Rewrite the part of the items that opens with the line containing "How do I perform: Click" and runs through the end of the items as a numbered list, omitting blank lines.

**Data supplied:**
↓
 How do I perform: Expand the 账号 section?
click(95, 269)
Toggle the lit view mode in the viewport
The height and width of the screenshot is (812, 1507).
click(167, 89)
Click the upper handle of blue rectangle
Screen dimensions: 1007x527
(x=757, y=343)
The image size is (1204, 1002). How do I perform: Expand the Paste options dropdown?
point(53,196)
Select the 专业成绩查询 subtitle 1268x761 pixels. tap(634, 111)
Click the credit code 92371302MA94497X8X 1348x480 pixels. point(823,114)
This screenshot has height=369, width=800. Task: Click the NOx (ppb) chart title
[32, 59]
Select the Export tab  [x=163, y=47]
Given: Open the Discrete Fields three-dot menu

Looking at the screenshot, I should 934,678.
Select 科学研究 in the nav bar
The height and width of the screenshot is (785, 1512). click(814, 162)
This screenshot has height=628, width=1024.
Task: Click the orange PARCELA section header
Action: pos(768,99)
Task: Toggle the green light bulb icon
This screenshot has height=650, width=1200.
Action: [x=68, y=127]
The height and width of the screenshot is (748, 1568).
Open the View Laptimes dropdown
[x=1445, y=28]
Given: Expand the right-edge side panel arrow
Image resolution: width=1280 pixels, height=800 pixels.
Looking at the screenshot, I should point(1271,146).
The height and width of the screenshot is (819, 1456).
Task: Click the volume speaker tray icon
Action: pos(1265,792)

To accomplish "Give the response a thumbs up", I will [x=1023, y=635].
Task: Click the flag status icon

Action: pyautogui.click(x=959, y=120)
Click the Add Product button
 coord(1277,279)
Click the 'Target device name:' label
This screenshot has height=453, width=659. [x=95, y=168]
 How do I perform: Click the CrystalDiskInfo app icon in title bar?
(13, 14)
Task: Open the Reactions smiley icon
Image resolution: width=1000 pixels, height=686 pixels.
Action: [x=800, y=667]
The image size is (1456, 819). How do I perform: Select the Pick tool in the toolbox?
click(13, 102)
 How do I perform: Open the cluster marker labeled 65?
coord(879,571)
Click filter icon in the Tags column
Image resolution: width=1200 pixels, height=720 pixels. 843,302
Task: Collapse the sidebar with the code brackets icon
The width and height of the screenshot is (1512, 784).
↑
**Solution to this task:**
1.  How do I perform: Click the CrystalDiskInfo app icon in title bar?
2. (13, 14)
3. Task: Open the Reactions smiley icon
4. Image resolution: width=1000 pixels, height=686 pixels.
5. Action: [x=800, y=667]
6. The image size is (1456, 819). How do I perform: Select the Pick tool in the toolbox?
7. click(13, 102)
8.  How do I perform: Open the cluster marker labeled 65?
9. coord(879,571)
10. Click filter icon in the Tags column
11. Image resolution: width=1200 pixels, height=720 pixels. 843,302
12. Task: Collapse the sidebar with the code brackets icon
13. The width and height of the screenshot is (1512, 784).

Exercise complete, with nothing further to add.